- **Task statement**
Below are entries; repeat exactly, and nothing else, the lines from the one holding "Click arrow icon in 中信证券 14次 21.43% box" through the one holding "Given: Click the Area 5 marker box on the map", inclusive. Leave the pictures out.
** Data provided follows **
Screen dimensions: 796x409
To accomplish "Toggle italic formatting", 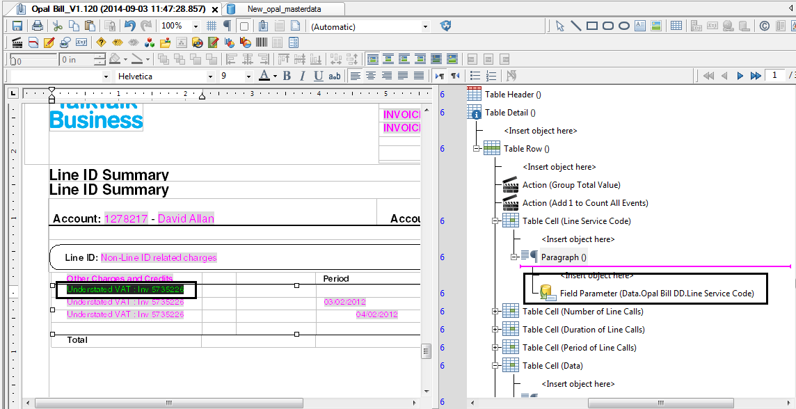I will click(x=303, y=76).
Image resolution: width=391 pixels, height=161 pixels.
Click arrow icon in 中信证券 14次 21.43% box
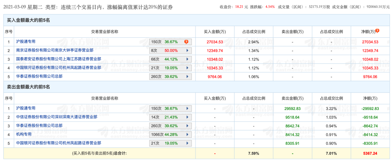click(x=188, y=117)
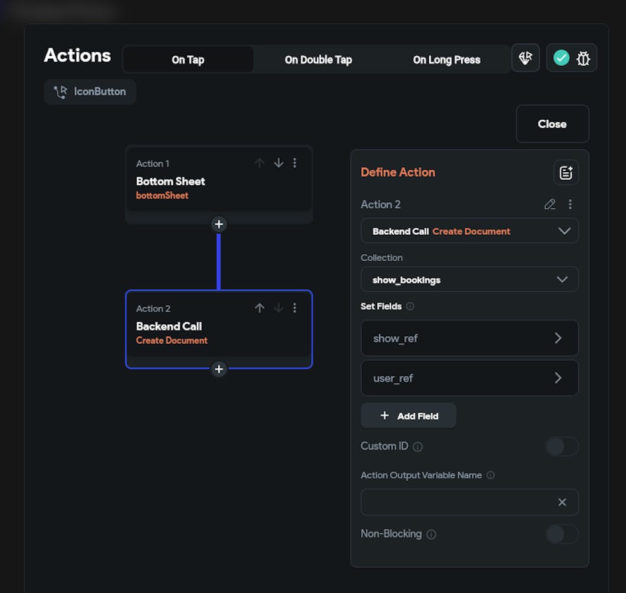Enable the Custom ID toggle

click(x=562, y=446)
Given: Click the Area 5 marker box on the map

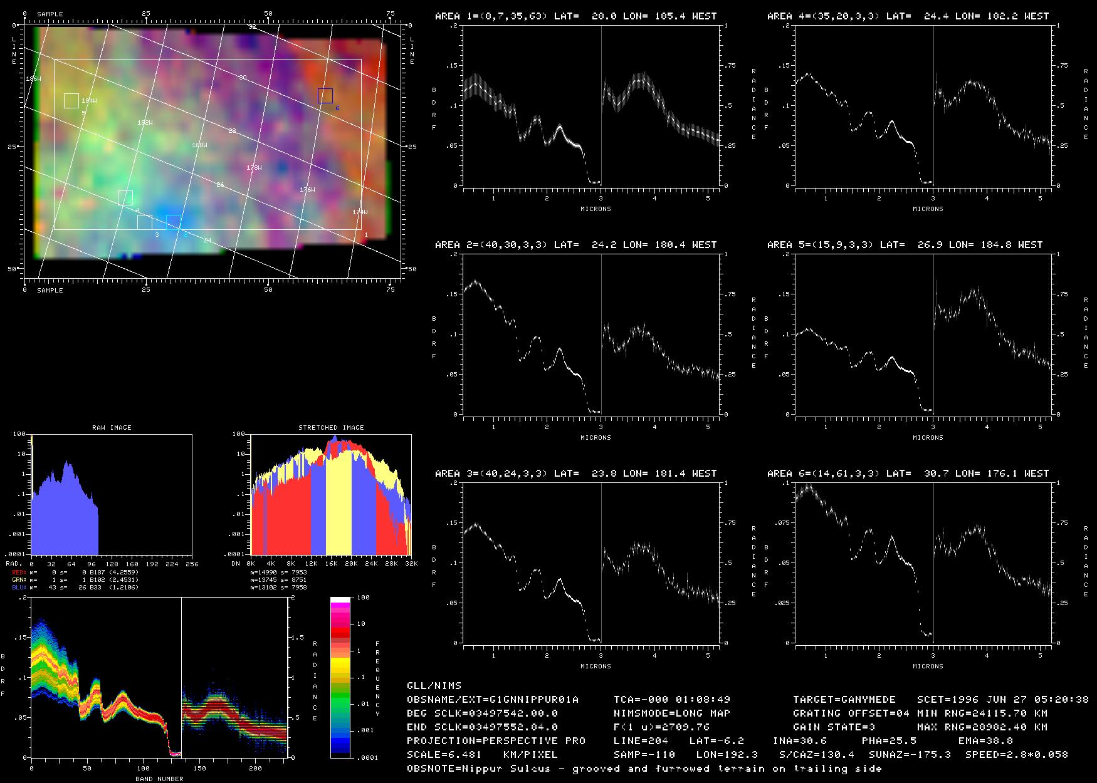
** End of Data provided **
** Data provided follows **
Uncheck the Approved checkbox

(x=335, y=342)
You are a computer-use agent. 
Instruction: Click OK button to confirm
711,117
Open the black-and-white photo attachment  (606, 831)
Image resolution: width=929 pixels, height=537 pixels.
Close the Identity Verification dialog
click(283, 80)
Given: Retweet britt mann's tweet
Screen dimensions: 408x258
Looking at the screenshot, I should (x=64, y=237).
** End of Data provided **
- **Expected output**
Click arrow icon in 中信证券 14次 21.43% box
click(x=188, y=117)
Enable the Custom ID toggle

click(x=562, y=446)
Given: Click the Area 5 marker box on the map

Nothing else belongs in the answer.